For me it's a magical time because it takes me back to childhood with full force, to all the mysteries and strange happiness of that age. Going to sauna, taking a lone walk in the still, snowy forest. Santa was being played by a lonely alcoholic man who lived all alone in the middle of the forest. He was an excellent Santa, both scary and kind. Mother being stressed out and jumpy. Father being strangely silent. He was reading aloud from the Gospel of Luke, and sometimes from Aleksis Kivi's _Seven Brothers._ Dim lights, magical atmosphere. My brothers also silent, their eyes twinkling like little starts with expectation. Feeling like being hermetically cut off from the rest of the world. And then with the opened presents, the rest of the world re-appears, and it's a friendly world, a world worthy of growing up in. First a great silence, a meditation... then a great sound, a great joy. Staying up late, sneaking back to the table with the brothers when parents were asleep. Midnight snack with the boys. Feeling of life being so perfect that it cannot get better (it was right).


----------



## Abraham Lincoln (Oct 3, 2015)

CHRISTMAS IS JUST A CHEAP TACTIC TO MAKE WEAK SALES STRONGER

Where I live, we don't really do anything for Christmas besides put up decorations and listen to Christmas music. And shopping, too, but I'm not exactly a shopping kind of guy. It's always been roughly the same since I was a tiny hooman.


----------



## Ingélou (Feb 10, 2013)

Xaltotun said:


> For me it's a magical time because it takes me back to childhood with full force, to all the mysteries and strange happiness of that age. Going to sauna, taking a lone walk in the still, snowy forest. Santa was being played by a lonely alcoholic man who lived all alone in the middle of the forest. He was an excellent Santa, both scary and kind. Mother being stressed out and jumpy. Father being strangely silent. He was reading aloud from the Gospel of Luke, and sometimes from Aleksis Kivi's _Seven Brothers._ Dim lights, magical atmosphere. My brothers also silent, their eyes twinkling like little starts with expectation. Feeling like being hermetically cut off from the rest of the world. And then with the opened presents, the rest of the world re-appears, and it's a friendly world, a world worthy of growing up in. First a great silence, a meditation... then a great sound, a great joy. Staying up late, sneaking back to the table with the brothers when parents were asleep. Midnight snack with the boys. Feeling of life being so perfect that it cannot get better (it was right).
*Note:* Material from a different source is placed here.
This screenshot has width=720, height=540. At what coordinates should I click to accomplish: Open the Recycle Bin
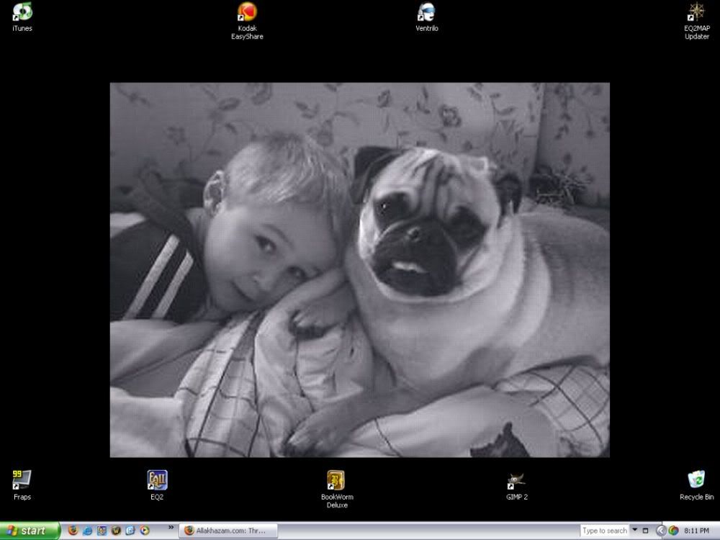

John & I thought this was a magical post. Thank you, Xaltotun! :tiphat:


----------



## sospiro (Apr 3, 2010)

Ingélou said:


> ...In the 1970s we'd visited Speedwell Cavern in Derbyshire  & I'd vowed that if I got out alive, I would never go underground again.


I remember visiting Speedwell Cavern with my parents and rather frail grandmother before the days when there were warnings about it being unsuitable for disabled people.

Grandmother successfully negotiated the steps going down and absolutely loved the boat trip but couldn't get back up. Our guide carried her all the way to the top.


----------



## sospiro (Apr 3, 2010)

I grew up in Uganda so my childhood Christmas meant long school holidays, sunshine and parents explaining that Santa had a magic key to our house so he could enter and leave our presents and the lack of a chimney wasn't a problem. 

I have no close relatives living anywhere near me so (as I mentioned elsewhere) I spend Christmas Day working at a homeless shelter.


----------



## Tristan (Jan 5, 2013)

Christmas hasn't changed all that much for me over the years, and that's probably what I like about it the first--it's a tradition I've been able to hang onto.

The decorations still come out on December 1st, we still go to midnight mass the night before, we still get our Christmas tree around the 6th-8th, we still go to San Francisco a few days before Christmas to experience Union Square, Macy's, and the mall, we still watch Christmas Vacation and A Christmas Story (the movies change form year to year, but it's the same group of movies with new ones added every now and then and I don't mind that), we still drive around on Christmas Eve to look at Christmas light displays, and to top it all off, we still often see the Nutcracker (not every year, but with some regularity). I'm not someone who must hold steadfast to traditions, but I'm glad that most of these traditions have not faded, despite me being off at college now. 

Obviously, some things have changed. As a kid, my parents told me that Santa filled the stockings, so I think my sister and I found that more believable than to think he brought all the presents (plus my parents liked to put the presents out earlier so we could see them under the tree for a few days), and we used to go caroling in the early days, but haven't done that in a while. Nonetheless, most of the stuff that's most important to me has remained the same. 

Christmas has always been my favorite time of year--as much as I love the sun and the summer, there's always been something special about the month of December for me.


----------



## Pyotr (Feb 26, 2013)

Christmas past? Family was Catholic so we did go to church that day (this was before the eve midnight mass) but for me and my three siblings, think: "A Christmas Story" movie. It was all about who would get the most presents. Used to love paging through the Sears catalog and marking off toys that I wanted. Turns out, some years I made out OK but mostly we would not get what we expected( not ever a BB gun). Still was a fun time with almost two weeks off from school.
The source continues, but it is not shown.